Set problem - Reproduce the following rows verbatim, beginning at the line that contains "Viewport: 621px width, 687px height." and continuing through the final row.

Input rows -
-------

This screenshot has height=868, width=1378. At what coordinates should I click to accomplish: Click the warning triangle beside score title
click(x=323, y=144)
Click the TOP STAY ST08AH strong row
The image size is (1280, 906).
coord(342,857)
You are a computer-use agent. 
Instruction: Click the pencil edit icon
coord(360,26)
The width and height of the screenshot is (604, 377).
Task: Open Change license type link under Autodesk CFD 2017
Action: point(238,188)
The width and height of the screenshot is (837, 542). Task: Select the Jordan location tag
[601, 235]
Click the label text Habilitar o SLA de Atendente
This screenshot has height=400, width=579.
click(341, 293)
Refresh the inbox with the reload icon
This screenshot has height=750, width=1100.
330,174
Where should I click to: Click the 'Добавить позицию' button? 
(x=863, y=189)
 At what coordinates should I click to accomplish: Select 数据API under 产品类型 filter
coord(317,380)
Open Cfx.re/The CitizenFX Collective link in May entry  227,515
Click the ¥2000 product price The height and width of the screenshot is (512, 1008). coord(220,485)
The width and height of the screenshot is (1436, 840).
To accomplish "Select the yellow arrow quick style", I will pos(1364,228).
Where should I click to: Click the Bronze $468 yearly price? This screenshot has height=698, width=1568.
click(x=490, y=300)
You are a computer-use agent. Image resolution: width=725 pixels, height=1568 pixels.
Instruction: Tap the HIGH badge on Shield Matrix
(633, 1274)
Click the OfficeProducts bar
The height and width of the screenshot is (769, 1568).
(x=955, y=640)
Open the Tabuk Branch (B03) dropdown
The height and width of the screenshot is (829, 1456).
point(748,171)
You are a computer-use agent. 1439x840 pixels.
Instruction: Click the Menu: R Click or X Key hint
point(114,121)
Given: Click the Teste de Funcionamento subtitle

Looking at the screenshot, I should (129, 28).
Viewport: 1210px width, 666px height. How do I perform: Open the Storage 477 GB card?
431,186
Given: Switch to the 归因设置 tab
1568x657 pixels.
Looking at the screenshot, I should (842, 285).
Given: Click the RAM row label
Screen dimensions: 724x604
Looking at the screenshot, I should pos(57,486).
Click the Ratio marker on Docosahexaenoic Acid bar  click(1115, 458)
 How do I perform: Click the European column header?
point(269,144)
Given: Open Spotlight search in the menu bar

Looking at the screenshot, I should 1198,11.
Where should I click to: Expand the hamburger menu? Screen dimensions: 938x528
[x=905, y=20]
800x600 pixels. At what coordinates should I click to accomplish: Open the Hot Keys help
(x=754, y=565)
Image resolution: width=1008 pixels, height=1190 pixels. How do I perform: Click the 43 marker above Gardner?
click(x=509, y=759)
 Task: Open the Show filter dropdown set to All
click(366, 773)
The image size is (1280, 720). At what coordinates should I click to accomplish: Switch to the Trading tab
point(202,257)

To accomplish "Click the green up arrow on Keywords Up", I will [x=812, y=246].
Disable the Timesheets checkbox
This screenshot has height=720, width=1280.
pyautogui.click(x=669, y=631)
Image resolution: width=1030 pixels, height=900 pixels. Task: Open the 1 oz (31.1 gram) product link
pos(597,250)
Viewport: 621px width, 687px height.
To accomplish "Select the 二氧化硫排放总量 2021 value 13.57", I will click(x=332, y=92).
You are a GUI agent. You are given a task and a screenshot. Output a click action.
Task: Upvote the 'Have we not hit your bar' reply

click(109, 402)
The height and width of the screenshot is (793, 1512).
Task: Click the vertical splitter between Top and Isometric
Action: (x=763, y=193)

-------

Written reply -
Viewport: 621px width, 687px height.
To accomplish "Select the 二氧化硫排放总量 2021 value 13.57", I will click(x=332, y=92).
You are a GUI agent. You are given a task and a screenshot. Output a click action.
Task: Upvote the 'Have we not hit your bar' reply

click(109, 402)
The height and width of the screenshot is (793, 1512).
Task: Click the vertical splitter between Top and Isometric
Action: (x=763, y=193)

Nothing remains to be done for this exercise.